Ser varrido é uma constante. É preciso se acostumar e muitas vezes soltar a prancha, para fazer o efeito âncora.

 

Uma cordinha grossa e extensa é importante nessas horas, e considero um equipamento muito sério, tanto quanto uma boa prancha.

 

Não me importo com o arrasto que criam, porque as ondas são tão fortes nestas condições, que você nem sente a perda de velocidade. Por isso, prefira cordinhas mais longas, que em situações de mar tubular, quando você rola embaixo da água, a prancha pára longe do seu corpo.

 

O risco de se cortar numa quilha ou tomar uma pancada diminui. Lembre-se que ninguém vai poder socorrê-lo, em caso de acidente.

 

Chegar ao outside não é muito simples, mas compensa. Observar o mar por 10 minutos pode livrá-lo de cansaço desnecessário.
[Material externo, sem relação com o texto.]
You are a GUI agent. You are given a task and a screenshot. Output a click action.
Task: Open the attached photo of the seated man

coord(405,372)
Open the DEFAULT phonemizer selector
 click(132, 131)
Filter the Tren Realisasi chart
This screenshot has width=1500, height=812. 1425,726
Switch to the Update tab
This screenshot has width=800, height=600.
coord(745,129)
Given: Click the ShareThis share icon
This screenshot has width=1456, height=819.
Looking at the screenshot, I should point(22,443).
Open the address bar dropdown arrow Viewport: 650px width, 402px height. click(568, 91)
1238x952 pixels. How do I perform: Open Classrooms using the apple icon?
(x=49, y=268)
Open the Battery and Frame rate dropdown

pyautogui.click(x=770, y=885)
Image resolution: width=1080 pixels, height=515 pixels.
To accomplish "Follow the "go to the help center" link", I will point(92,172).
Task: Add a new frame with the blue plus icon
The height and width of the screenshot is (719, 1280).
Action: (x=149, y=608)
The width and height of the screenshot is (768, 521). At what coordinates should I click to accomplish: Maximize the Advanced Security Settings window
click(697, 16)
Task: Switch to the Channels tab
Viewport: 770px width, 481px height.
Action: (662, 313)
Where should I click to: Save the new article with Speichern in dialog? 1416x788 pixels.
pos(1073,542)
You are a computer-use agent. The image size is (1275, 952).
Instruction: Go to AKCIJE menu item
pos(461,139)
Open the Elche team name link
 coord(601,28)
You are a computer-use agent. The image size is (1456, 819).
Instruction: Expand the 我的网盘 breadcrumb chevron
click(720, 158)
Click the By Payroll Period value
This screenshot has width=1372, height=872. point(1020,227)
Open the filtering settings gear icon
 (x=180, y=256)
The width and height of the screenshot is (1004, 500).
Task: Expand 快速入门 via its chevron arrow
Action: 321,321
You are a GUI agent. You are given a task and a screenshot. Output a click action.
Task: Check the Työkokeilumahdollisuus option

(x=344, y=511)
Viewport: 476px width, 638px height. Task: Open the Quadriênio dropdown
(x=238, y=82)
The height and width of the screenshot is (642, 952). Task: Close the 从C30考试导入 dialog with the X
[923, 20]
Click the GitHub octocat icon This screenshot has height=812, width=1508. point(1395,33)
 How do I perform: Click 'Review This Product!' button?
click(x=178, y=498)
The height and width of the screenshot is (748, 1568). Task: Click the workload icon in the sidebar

Quando as séries estão terminando de bombar, a maré dá uma enchida e esta é a hora de estar na beirinha e já se lançar.

 

É provável que você vá rápido até o outside quando a água está sendo sugada para o fundo, mas já saia preparado para dar vários joelhinhos no caminho e até de encontrar a outra série vindo lá fora.

 

A adrenalina vai ao extremo quando você passa no limite, quase pendurado no lip. Também já aconteceu de o mar ficar sem quase nenhuma onda até a jornada ao outside, mesmo com swells de 8 pés. É uma questão de sorte e observação.

 

O ideal é passar a arrebentação e ficar bem além do pico onde aparece o rastro da espuma. Sem ninguém para marcar o lugar de drop, o jeito se situar antes de entrar em ação.

 

Quando uma série bem grande quebrar, daí esta será sua primeira referência de onde se deve permanecer para pegar esta onda e não ser varrido. Pois é a rainha que você quer e não as intermediárias.

 

Esperar por ela, vale a pena, ainda mais depois de tudo o que você já fez para ir até lá fora.

 

Cada pico tem a sua melhor onda da série. Em Maresias, por exemplo, considero que a melhor é sempre a segunda ou mesmo a terceira.

 

Já nas praias de Floripa, acho que a primeira onda é a melhor do seriadão. Ao notar um balanço no horizonte, reme pela vida, mas também vire a prancha e se atire quando achar que vai conseguir.

 

Lembrei que contava ao Hélio, de um dos segredos que utilizo: nunca bater na junção e sempre tentar sair pra trás da parede, antes dela fechar. Pois a distância que você é arrastado quando a onda se fecha, pode impedir o seu retorno ao outside, se o pico não tem canal para varar.

 

E aqui no Brasil as arrebentações parecem que estão na África, quando o mar fica muito grande e stormy.

 

Quem surfa mesmo, não se intimida com dias chuvosos. Não vale a pena arriscar a vida e surfar com tempestades de raios, em compensação, dias só de chuva não assustam ninguém.

 

Outra coisa legal é que você repara muito mais na natureza e nos animais marinhos quando está sozinho, é quase uma meditação.

 

No final dos anos 70, na praia da Enseada (Guarujá), rolou um mar cavernoso, com vento terral soprando, numa manhã de inverno.

 

Nando, Fábio e eu estávamos na praia vazia. Eu dei a maior pilha pra entrarmos, logo que vi um tipo alemão cair e varar mais para o lado do Tortuga. Depois de muito sufoco, fui tentar.

 

Passei a arrebentação, mas ao me sentar na prancha para descansar, notei que estava sozinho lá no fundo. A galera não caiu e o alemão estava muito longe.

 

Peguei uma onda de glória ou morte, e consegui dropar, andar na parede e cheguei na beira. Fazia frio e não tínhamos roupas de neoprene. Aquele foi o meu primeiro dia que tive que surfar sozinho, e infinitos outros vieram depois deste.

 

Hoje, os picos onde surfo sozinho são o meio da Joaca e o Gravatá. As dicas que escrevi têm funcionado para mim, não são regras, simplesmente, servem para orientar e motivar surfistas que desejam muito entrar no mar, mas os amigos muitas vezes têm dificuldades em lidar com esse desafio.

 

A gente não deve zombar de ninguém, se você quer mesmo, vai lá e cai, sozinho.